# Barn foundation - dirt or concrete?



## Chevaux (Jun 27, 2012)

When we built our barn, we went with dirt floors partly because of the cost (concrete is very pricey around here) but mostly because I think dirt is easier on the horses than concrete. We started with a clay base, then put on a layer of something called 32 base (it looks pretty much like road gravel) and topped it off with rubber mats.

Clay does get messy if the horses have direct access to it (even if you bed deep fluid manages to get into the dirt) mostly, I think, because it doesn't dry out quickly so then you get the cycle of wet on already wet and never drying out; and if that is not enough, you have watch you don't dig out the wet stuff or you'll end up with a crater in the stall trying to get rid of the soiled dirt.

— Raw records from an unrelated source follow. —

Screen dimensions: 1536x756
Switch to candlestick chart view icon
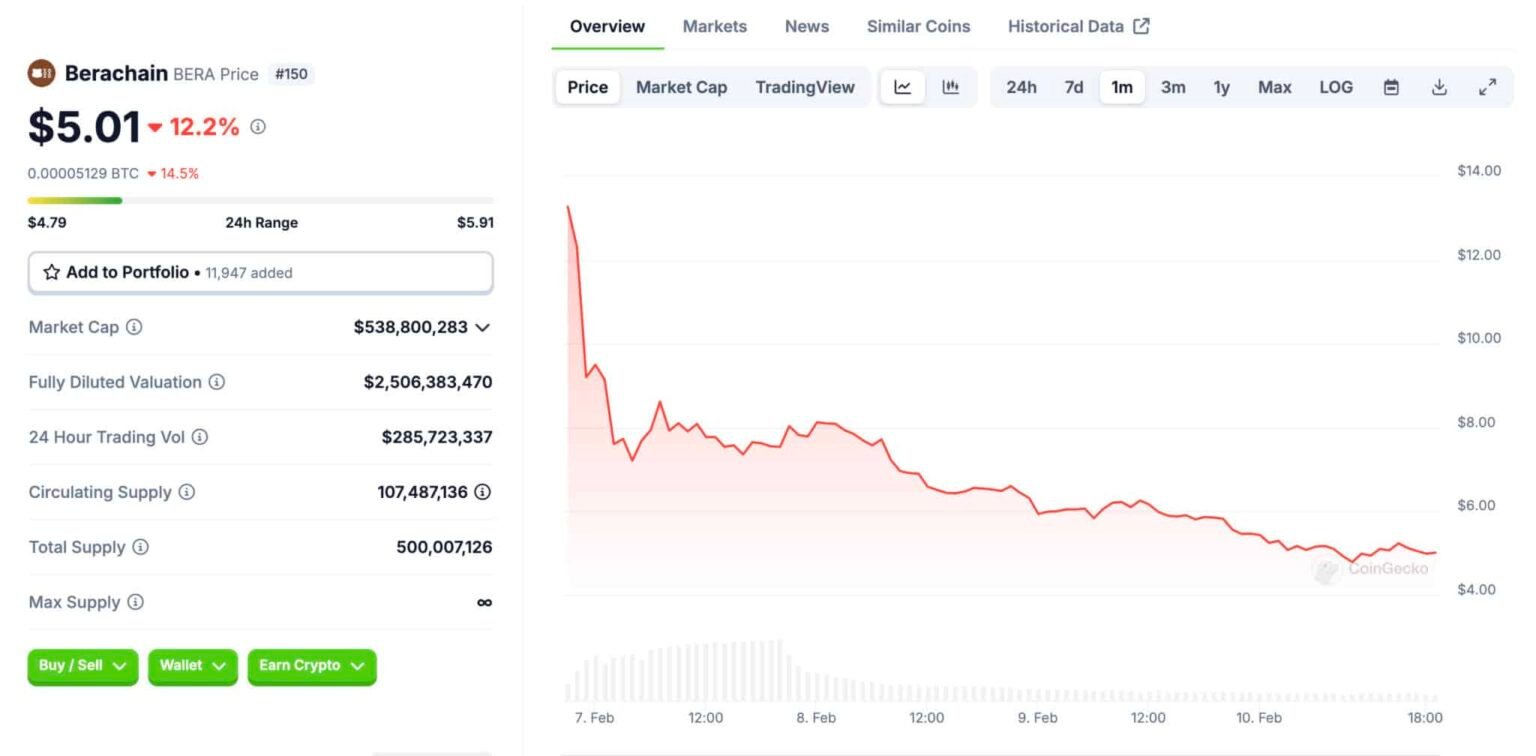pyautogui.click(x=949, y=87)
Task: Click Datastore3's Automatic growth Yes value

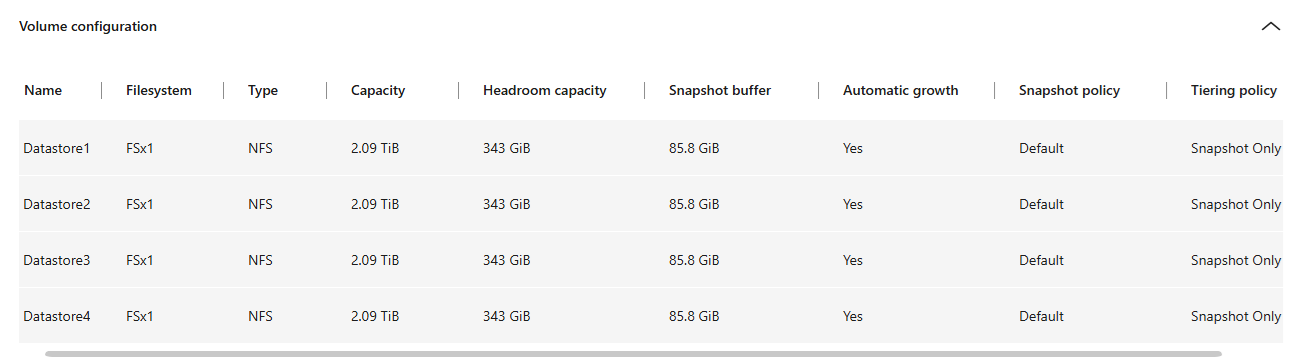Action: [x=853, y=260]
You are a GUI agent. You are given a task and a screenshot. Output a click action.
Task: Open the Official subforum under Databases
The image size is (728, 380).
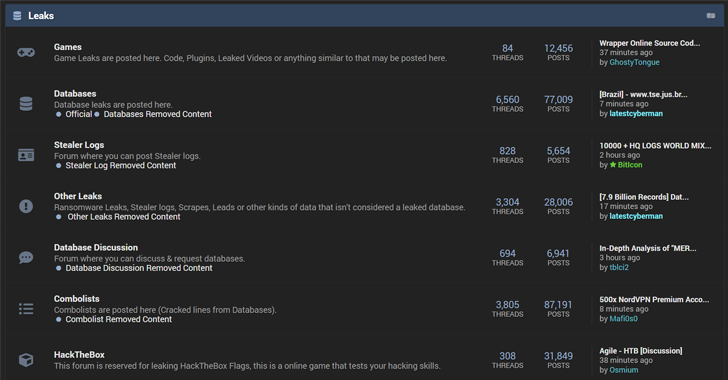point(78,114)
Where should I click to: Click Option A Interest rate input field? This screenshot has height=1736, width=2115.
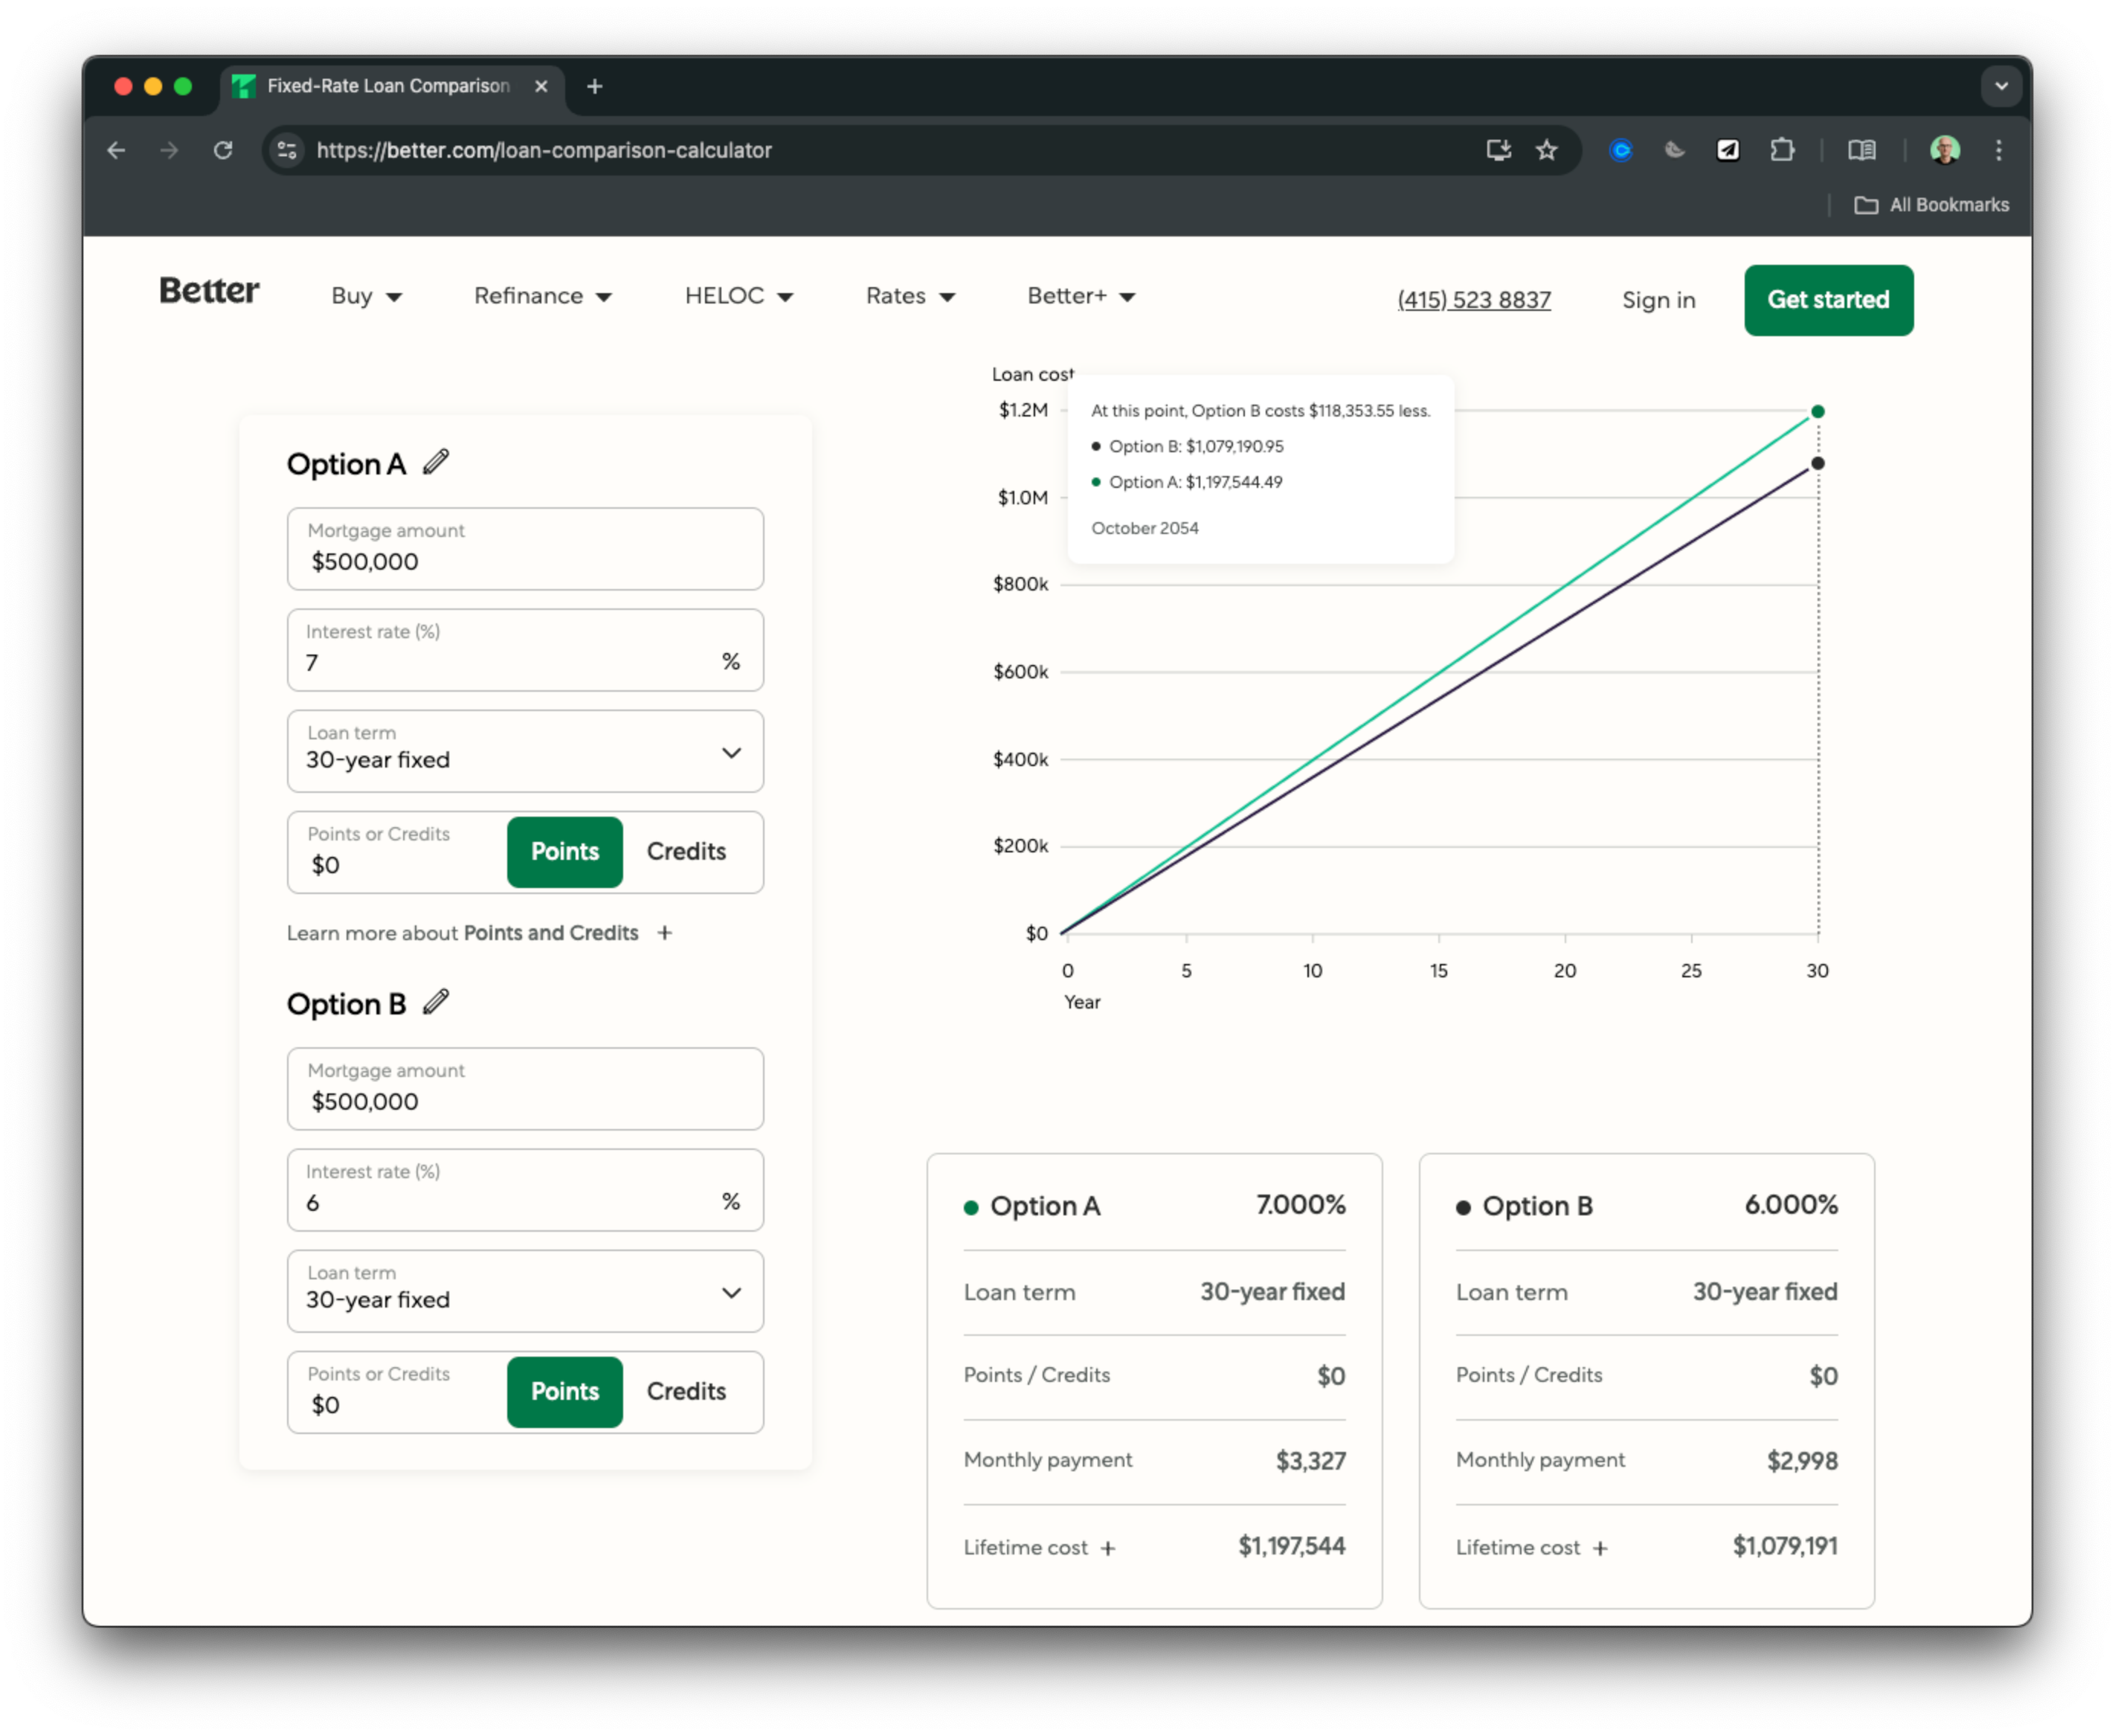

But if you did what we did you won't have a problem. 

Generally with dirt floors, my experience has been that the most maintenance will be to once in awhile have to level a divet in the dirt. This may happen if the horses stand in one place and pack an area down and/or the ground was not evenly packed to begin with so does so once the horses start using the stalls.

A plus with the dirt floors plus mats, by the way, is that you can use less bedding (something else around here that isn't as cheap as it used to be).


----------



## Acadianartist (Apr 21, 2015)

Chevaux said:


> When we built our barn, we went with dirt floors partly because of the cost (concrete is very pricey around here) but mostly because I think dirt is easier on the horses than concrete. We started with a clay base, then put on a layer of something called 32 base (it looks pretty much like road gravel) and topped it off with rubber mats.
> 
> Clay does get messy if the horses have direct access to it (even if you bed deep fluid manages to get into the dirt) mostly, I think, because it doesn't dry out quickly so then you get the cycle of wet on already wet and never drying out; and if that is not enough, you have watch you don't dig out the wet stuff or you'll end up with a crater in the stall trying to get rid of the soiled dirt. But if you did what we did you won't have a problem.
> 
> ...


Thanks! And yes, my initial though was to go with dirt floors. It was my husband who wanted the concrete. Given that concrete is not good for horses and that it is expensive, I don't see the point. But I also don't want to end up with a lot of dust and mud. Can I ask you what you did in the aisle? Did you put rubber mats down everywhere? What about a wood floor? Hemlock will last about 20 yrs in a barn.


----------



## Chevaux (Jun 27, 2012)

We did our aisle in the same treatment as the stalls but without the mats. I sometimes think I'd like mats in the aisle but just haven't made the move to do that yet. I do have one mat, though, in front of my little tack room that the horses stand on when I'm working with them.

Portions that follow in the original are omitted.